Seront-ils contraints de mettre en oeuvre des dispositifs de filtrage des contenus par la loi HADOPI?
Ses dispositions vont-elles remettre en cause leur régime de responsabilité tel qu’il est défini dans la LCEN (Loi sur la confiance dans l’économie numérique)?
De la directive européenne sur le Commerce électronique à l’accord Olivennes, en passant par le projet de loi HADOPI, il faut se plonger dans toute une série de textes rédigés dans un jargon juridique abscons pour s’en faire une idée.
Ces textes disent tous peu ou prou la même chose à quelques nuances près, qui font parfois toute la différence.
Le piège tendu aux FAI : info ou intox?
David El Sayegh, responsable juridique du SNEP en charge des nouvelles technologies, a réagi par email à notre confidentiel sur le piège tendu aux FAI lors de la signature de l’accord Olivennes.
« La disposition litigieuse figurait dans le projet d’accord qui a été transmis à l’ensemble des signataires le mercredi 21 novembre 2007 », écrit-il, soit deux jours avant la signature.
« Cette disposition, lors de cette réunion au cours de laquelle l’ensemble des signataires découvrait l’accord, n’a fait l’objet d’aucune modification, ni observation et pour cause puisqu’il s’agit de transposer l’article 12.3 de la directive Commerce électronique », indique-t-il.
L’article en question précise que l’exonération de responsabilité dont bénéficient les FAI « n’affecte pas la possibilité, pour une juridiction ou une autorité administrative, conformément aux systèmes juridiques des Etats membres, d’exiger du prestataire qu’il mette un terme à une violation ou qu’il prévienne une violation ».
En clair, la directive Commerce électronique, qui date de 2000 et a été transposée en France en 2004, avec l’adoption de la LCEN (Loi sur la confiance dans l’économie numérique), prévoyait déjà qu’une autorité administrative comme l’HADOPI puisse directement contraindre un fournisseur d’accès à bloquer l’accès à un contenu litigieux.

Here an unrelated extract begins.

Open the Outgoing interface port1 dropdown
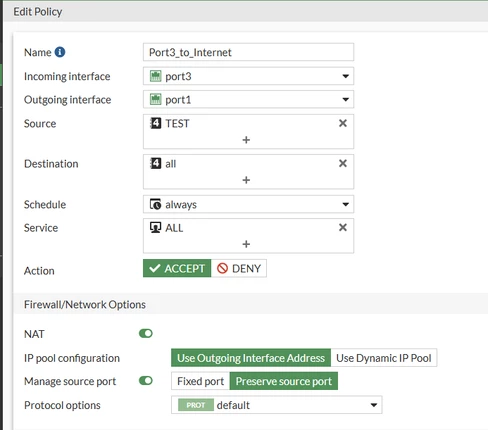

« Le problème réside dans le fait que les dispositions de cette directive n’ont pas été transposées correctement », explique le responsable juridique du SNEP.

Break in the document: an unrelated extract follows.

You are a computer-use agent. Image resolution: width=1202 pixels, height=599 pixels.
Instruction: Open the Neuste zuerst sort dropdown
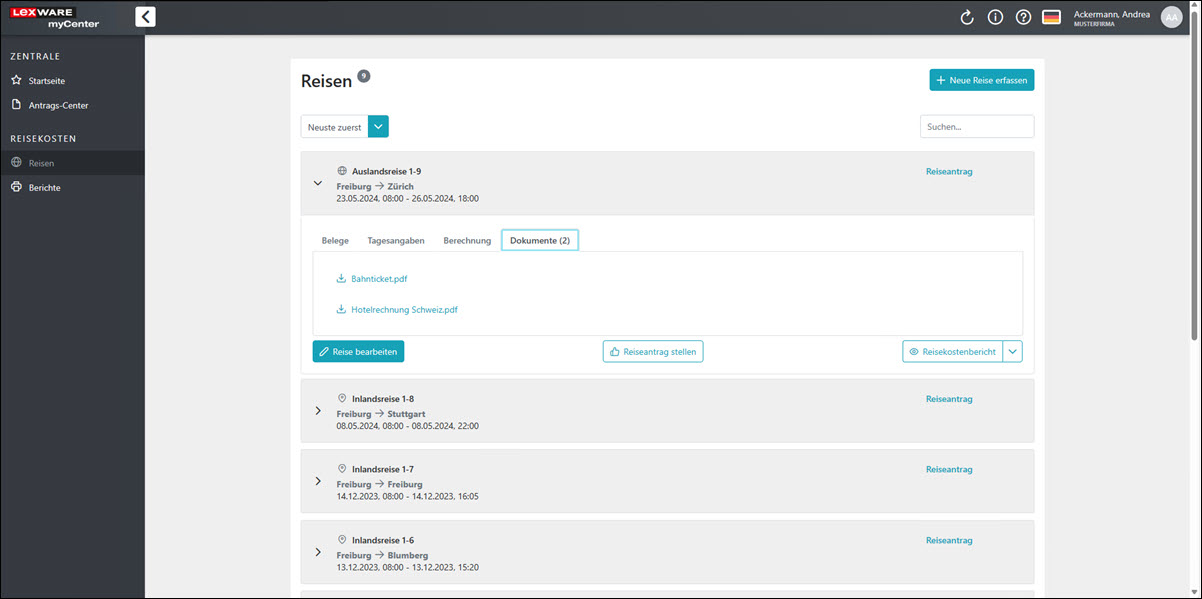tap(378, 127)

En particulier, précise-t-il, « l’article 12.3 de la directive Commerce électronique est très partiellement transposé par l’article 6.I.8 de la LCEN. »
La LCEN prévoit en effet qu’un FAI puisse être contraint de bloquer l’accès à un contenu uniquement en dernier recours, lorsque la responsabilité d’un éditeur ou d’un hébergeur n’a pu être engagée, ce qui limite de fait les pouvoirs de contrainte dont l’HADOPI peut être investie à l’égard des fournisseurs d’accès en matière de filtrage.
C’est certainement ce qui a motivé, notamment, la création de la Commission sur la responsabilité des intermédiaires au sein du CSPLA (Conseil supérieur de la propriété littéraire et artistique), à la demande de la ministre de la Culture Christine Albanel, afin d’étudier un remodelage de la LCEN.
Or dire, comme nous l’affirme David El Sayegh, que ce réexamen du régime de responsabilité des FAI en matière de filtrage « figure sans ambiguïté dans les accords Olivennes », est un peu tiré par les cheveux.
Si les ayants droit n’ont réellement fait part de leurs intentions (modifier la LCEN) que le jour de la signature du texte, les FAI ont bien pu avoir le sentiment d’être mis au pied du mur.